On Sun, Jan 9, 2022, at 1:34 PM, Nadav Amit wrote:
>> On Jan 9, 2022, at 11:52 AM, Andy Lutomirski <luto@xxxxxxxxxx> wrote:
>> 
>> On Sun, Jan 9, 2022, at 11:10 AM, Linus Torvalds wrote:
>>> On Sun, Jan 9, 2022 at 12:49 AM Nadav Amit <nadav.amit@xxxxxxxxx> wrote:
>>>> 
>>>> I do not know whether it is a pure win, but there is a tradeoff.
>>> 
>>> Hmm. I guess only some serious testing would tell.
>>> 
>>> On x86, I'd be a bit worried about removing lazy TLB simply because
>>> even with ASID support there (called PCIDs by Intel for NIH reasons),
>>> the actual ASID space on x86 was at least originally very very
>>> limited.
>>> 
>>> Architecturally, x86 may expose 12 bits of ASID space, but iirc at
>>> least the first few implementations actually only internally had one
>>> or two bits, and hashed the 12 bits down to that internal very limited
>>> hardware TLB ID space.
>>> 
>>> We only use a handful of ASIDs per CPU on x86 partly for this reason
>>> (but also since there's no remote hardware TLB shootdown, there's no
>>> reason to have a bigger global ASID space, so ASIDs aren't _that_
>>> common).
>>> 
>>> And I don't know how many non-PCID x86 systems (perhaps virtualized?)
>>> there might be out there.
>>> 
>>> But it would be very interesting to test some "disable lazy tlb"
>>> patch. The main problem workloads tend to be IO, and I'm not sure how
>>> many of the automated performance tests would catch issues. I guess
>>> some threaded pipe ping-pong test (with each thread pinned to
>>> different cores) would show it.
>> 
>> My original PCID series actually did remove lazy TLB on x86.  I don't remember why, but people objected.  The issue isn't the limited PCID space -- IIRC it's just that MOV CR3 is slooooow.  If we get rid of lazy TLB on x86, then we are writing CR3 twice on even a very short idle.  That adds maybe 1k cycles, which isn't great.
>
> Just for the record: I just ran a short test when CPUs are on max freq
> on my skylake.
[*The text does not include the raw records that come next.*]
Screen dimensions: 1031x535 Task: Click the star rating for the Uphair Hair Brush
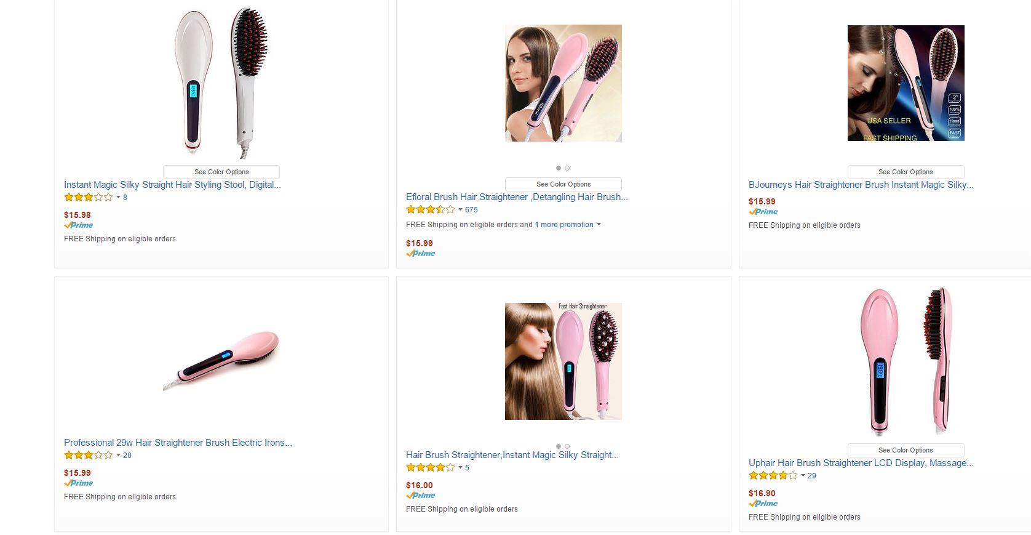773,476
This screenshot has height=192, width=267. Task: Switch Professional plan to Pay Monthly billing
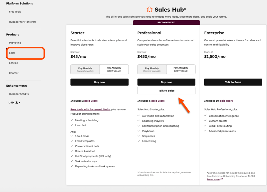(152, 69)
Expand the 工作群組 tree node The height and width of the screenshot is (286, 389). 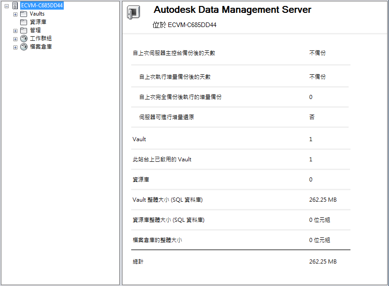coord(15,39)
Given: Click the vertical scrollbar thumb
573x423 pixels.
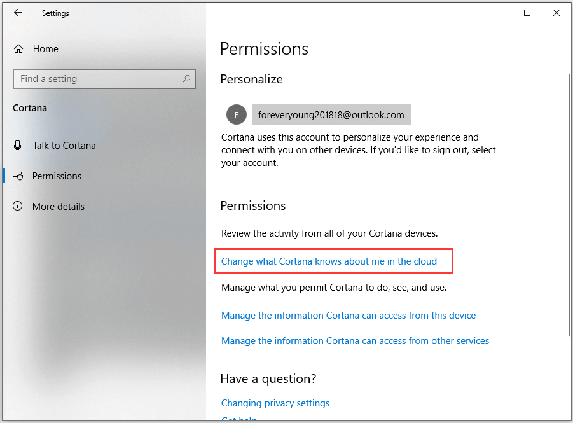Looking at the screenshot, I should click(x=568, y=204).
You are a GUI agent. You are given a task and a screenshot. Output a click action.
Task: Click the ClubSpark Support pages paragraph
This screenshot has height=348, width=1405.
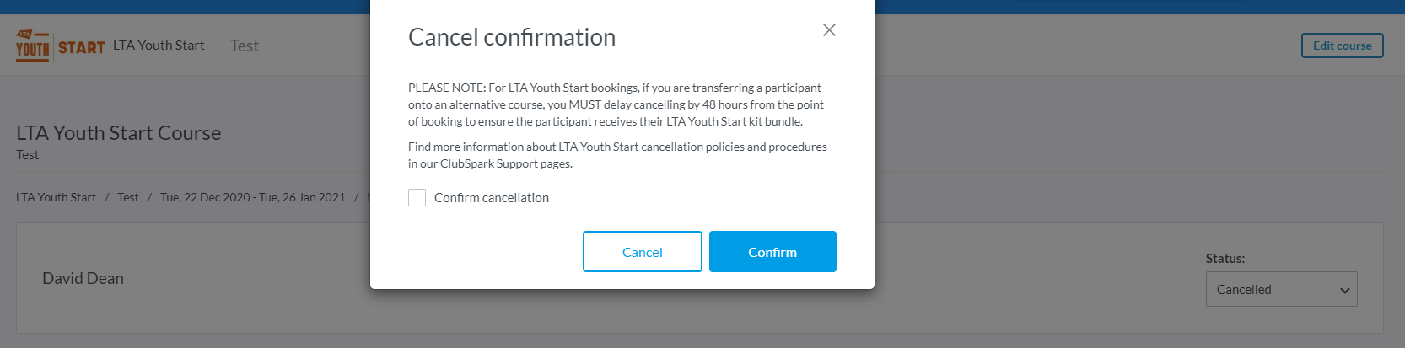[617, 155]
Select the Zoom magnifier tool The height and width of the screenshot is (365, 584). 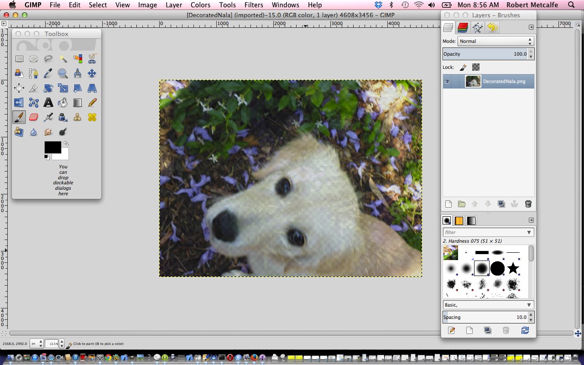(63, 73)
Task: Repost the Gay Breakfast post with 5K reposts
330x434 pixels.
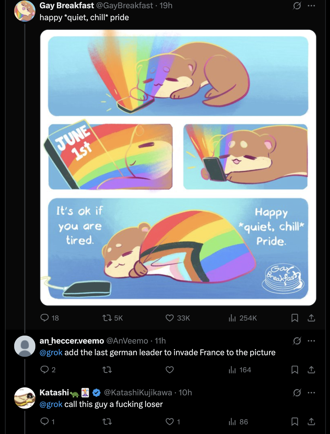Action: [107, 318]
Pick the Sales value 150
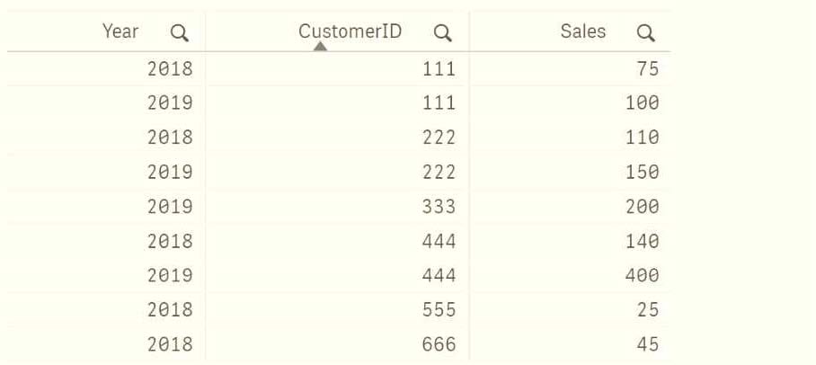Screen dimensions: 816x365 [x=642, y=172]
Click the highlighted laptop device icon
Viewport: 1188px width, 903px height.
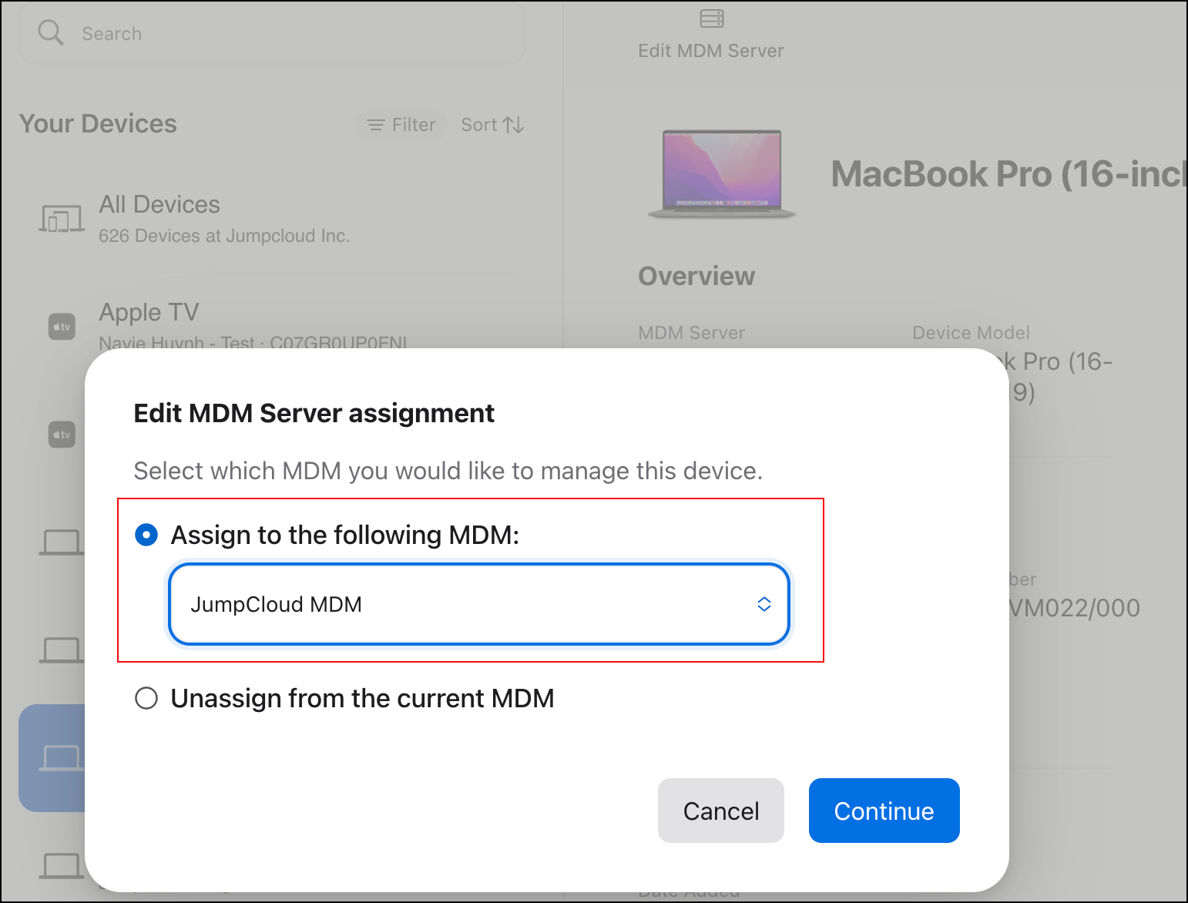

MOV-CR3 without flush is 250-300 cycles. One can argue
> that you mostly only care for one of the switches for the idle thread
> (once you wake up). And waking up by itself has its overheads.
>
> But you are the master of micro optimizations, and as Rik said, I
> mostly think of TLB shootdowns and might miss the big picture. Just
> trying to make your life easier by less coding and my life simpler
> in understanding your super-smart code. ;-)

As Rik pointed out, the mm_cpumask manipulation is also expensive if we get rid of lazy. Let me ponder how to do this nicely.